On Friday 12 October as well as Saturday 13 October, the first International Fascia Congress took place in the head offices of the European Rolfing Association. The main item on the agenda of the event was the video transmission of the most pioneering talks from the “First International Fascia Research Congress” at the Congress Center of the Harvard Medical School in Boston on 4 / 5 October 2007. Apart from that, representatives from various disciplines held specialized speeches.
Dr. biol. hum. Dipl.-Psych. Robert Schleip from the Ulm University, who had already delivered a speech in Boston, seized the opportunity of his opening speech in order to bring across the sense of positive change among researchers triggered by the Boston congress. He took the participants to a fascinating video-recorded tour of the fascia structures found in the human body. As in Boston, he reported the findings of his team of researchers at Ulm University, according to which the fascia have stress regulation mechanisms of their own, which are assured by contractible cells.
Dr. med. Dominik Irnich, Head of the Interdisciplinary Pain Polyclinic and Senior Physician of the Clinic for Anaesthesiology at the University of Munich Hospital made the opening remarks and pointed out to the necessity to combine orthodox research methods and complementary contents. He put a particular stress on the current state of the art as regards the efficacy of acupuncture with backaches, pain in the knee and headaches. In this context, he also mentioned the latest basic research on acupuncture, which says that most of the acupuncture points of the human body are located on specific bifurcations of the deep fascia (Fascia profunda).
Moreover, he informed the audience of the latest findings on the extensive innervations of the fascia. Obviously, the sensory nerve endings in the fascia play a major role for the proprioceptive sensation (the perception of one’s own body) as well as in backaches.
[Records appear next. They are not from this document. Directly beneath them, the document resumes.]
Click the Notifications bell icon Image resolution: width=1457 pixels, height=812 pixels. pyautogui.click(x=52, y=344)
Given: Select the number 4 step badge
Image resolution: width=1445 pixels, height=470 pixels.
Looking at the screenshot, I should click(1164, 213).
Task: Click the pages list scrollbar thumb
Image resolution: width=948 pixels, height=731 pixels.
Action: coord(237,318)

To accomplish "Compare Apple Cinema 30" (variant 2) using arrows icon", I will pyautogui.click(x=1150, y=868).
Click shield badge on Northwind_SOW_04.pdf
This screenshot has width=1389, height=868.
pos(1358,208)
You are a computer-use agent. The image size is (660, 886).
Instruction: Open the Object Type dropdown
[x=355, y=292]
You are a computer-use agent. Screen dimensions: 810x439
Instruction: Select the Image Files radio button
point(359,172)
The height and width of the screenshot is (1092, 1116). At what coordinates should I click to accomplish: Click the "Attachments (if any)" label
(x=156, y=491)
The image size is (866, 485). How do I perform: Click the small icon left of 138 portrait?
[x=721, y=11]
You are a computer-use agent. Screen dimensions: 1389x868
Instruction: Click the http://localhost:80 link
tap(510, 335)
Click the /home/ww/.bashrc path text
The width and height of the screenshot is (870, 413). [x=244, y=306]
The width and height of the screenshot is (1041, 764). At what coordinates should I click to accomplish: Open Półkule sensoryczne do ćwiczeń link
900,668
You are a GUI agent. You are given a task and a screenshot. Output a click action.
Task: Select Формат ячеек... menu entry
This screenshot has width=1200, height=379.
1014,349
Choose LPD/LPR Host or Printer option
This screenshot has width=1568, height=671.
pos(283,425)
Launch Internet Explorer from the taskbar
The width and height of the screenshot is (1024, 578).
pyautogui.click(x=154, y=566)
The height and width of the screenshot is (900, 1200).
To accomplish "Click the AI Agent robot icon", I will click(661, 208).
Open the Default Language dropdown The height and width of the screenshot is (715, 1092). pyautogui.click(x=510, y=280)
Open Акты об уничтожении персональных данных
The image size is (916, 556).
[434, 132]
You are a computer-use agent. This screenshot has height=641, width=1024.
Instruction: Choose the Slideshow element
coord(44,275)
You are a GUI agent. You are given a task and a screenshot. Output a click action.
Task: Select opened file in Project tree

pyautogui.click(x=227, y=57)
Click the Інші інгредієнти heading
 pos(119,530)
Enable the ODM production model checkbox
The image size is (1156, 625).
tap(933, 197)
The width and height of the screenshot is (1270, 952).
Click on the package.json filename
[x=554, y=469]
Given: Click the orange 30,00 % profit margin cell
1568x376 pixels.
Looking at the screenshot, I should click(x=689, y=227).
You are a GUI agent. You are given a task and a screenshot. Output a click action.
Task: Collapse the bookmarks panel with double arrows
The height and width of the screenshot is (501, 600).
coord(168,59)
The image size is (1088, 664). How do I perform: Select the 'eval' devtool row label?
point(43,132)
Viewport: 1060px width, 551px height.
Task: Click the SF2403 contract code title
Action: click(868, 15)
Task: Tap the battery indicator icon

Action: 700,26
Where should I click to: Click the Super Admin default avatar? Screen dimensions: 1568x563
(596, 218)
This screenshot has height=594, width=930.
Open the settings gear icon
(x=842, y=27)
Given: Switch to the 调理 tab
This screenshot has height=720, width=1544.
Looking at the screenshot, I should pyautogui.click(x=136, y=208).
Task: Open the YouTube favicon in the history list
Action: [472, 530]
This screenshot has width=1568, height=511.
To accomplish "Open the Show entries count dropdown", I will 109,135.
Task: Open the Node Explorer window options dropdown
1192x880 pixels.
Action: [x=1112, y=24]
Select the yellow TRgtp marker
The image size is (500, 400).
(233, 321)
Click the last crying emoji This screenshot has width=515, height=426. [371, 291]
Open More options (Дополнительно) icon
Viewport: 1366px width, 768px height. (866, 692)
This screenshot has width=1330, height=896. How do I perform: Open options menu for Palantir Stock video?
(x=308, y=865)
On the second day of the congress, Dr. Johannes Meyer, Vice President of the Deutschen Gesellschaft für Osteopathische Medizin e.V. (the German Osteopath Society) and President of the European Register for Osteopathic Physicians took a look at “Fascia from an Osteopathic Point of View.” He explained why the fascia have been neglected by doctors and physicians in the last 3 decades and why they are currently experiencing such a rapid growth in attention in medical research. For his explanations, he used the example of the biomechanical concept of the tensegrity body architecture, which considers bones as floating braces in an otherwise fascia-dominated tension network. He underlined the similarities of osteopathy and the Rolfing method in this respect, which are not only due to the fact that the founders of both methods put forward the significance of the fascia for body posture and general tension regulation quite early.